● ENUNCIADO: Reemplaza "GUI agent" por "GUI assistant" en todos los datos que siguen y vuelve a escribirlos sin cambiar nada más.

═══ DATOS PROPORCIONADOS ═══

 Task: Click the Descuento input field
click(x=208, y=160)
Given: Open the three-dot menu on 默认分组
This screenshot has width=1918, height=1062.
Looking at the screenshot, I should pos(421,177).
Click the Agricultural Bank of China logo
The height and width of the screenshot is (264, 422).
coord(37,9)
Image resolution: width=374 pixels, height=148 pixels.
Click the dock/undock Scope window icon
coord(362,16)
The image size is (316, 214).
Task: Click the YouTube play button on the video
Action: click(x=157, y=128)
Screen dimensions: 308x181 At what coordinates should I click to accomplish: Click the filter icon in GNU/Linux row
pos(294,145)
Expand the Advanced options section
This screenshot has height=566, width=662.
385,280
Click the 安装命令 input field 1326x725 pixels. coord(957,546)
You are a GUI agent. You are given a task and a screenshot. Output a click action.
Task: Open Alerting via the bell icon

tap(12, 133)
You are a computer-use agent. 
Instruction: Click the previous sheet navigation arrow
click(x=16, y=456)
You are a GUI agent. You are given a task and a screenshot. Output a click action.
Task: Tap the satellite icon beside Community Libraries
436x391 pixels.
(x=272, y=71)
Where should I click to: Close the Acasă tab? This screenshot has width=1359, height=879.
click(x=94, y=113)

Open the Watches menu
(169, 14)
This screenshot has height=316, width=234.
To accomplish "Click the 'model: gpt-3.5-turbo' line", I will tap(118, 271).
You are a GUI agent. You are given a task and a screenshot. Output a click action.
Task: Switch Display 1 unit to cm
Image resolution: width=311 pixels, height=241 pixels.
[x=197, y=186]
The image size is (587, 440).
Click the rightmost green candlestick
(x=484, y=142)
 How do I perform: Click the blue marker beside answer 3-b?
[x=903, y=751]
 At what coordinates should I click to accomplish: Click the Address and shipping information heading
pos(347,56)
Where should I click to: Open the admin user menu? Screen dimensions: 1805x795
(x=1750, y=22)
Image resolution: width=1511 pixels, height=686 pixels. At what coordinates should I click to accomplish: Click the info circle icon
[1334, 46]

═══

● RESPUESTA:
 Task: Click the Descuento input field
click(x=208, y=160)
Given: Open the three-dot menu on 默认分组
This screenshot has width=1918, height=1062.
Looking at the screenshot, I should pos(421,177).
Click the Agricultural Bank of China logo
The height and width of the screenshot is (264, 422).
coord(37,9)
Image resolution: width=374 pixels, height=148 pixels.
Click the dock/undock Scope window icon
coord(362,16)
The image size is (316, 214).
Task: Click the YouTube play button on the video
Action: click(x=157, y=128)
Screen dimensions: 308x181 At what coordinates should I click to accomplish: Click the filter icon in GNU/Linux row
pos(294,145)
Expand the Advanced options section
This screenshot has height=566, width=662.
385,280
Click the 安装命令 input field 1326x725 pixels. coord(957,546)
You are a GUI assistant. You are given a task and a screenshot. Output a click action.
Task: Open Alerting via the bell icon

tap(12, 133)
You are a computer-use agent. 
Instruction: Click the previous sheet navigation arrow
click(x=16, y=456)
You are a GUI assistant. You are given a task and a screenshot. Output a click action.
Task: Tap the satellite icon beside Community Libraries
436x391 pixels.
(x=272, y=71)
Where should I click to: Close the Acasă tab? This screenshot has width=1359, height=879.
click(x=94, y=113)

Open the Watches menu
(169, 14)
This screenshot has height=316, width=234.
To accomplish "Click the 'model: gpt-3.5-turbo' line", I will tap(118, 271).
You are a GUI assistant. You are given a task and a screenshot. Output a click action.
Task: Switch Display 1 unit to cm
Image resolution: width=311 pixels, height=241 pixels.
[x=197, y=186]
The image size is (587, 440).
Click the rightmost green candlestick
(x=484, y=142)
 How do I perform: Click the blue marker beside answer 3-b?
[x=903, y=751]
 At what coordinates should I click to accomplish: Click the Address and shipping information heading
pos(347,56)
Where should I click to: Open the admin user menu? Screen dimensions: 1805x795
(x=1750, y=22)
Image resolution: width=1511 pixels, height=686 pixels. At what coordinates should I click to accomplish: Click the info circle icon
[1334, 46]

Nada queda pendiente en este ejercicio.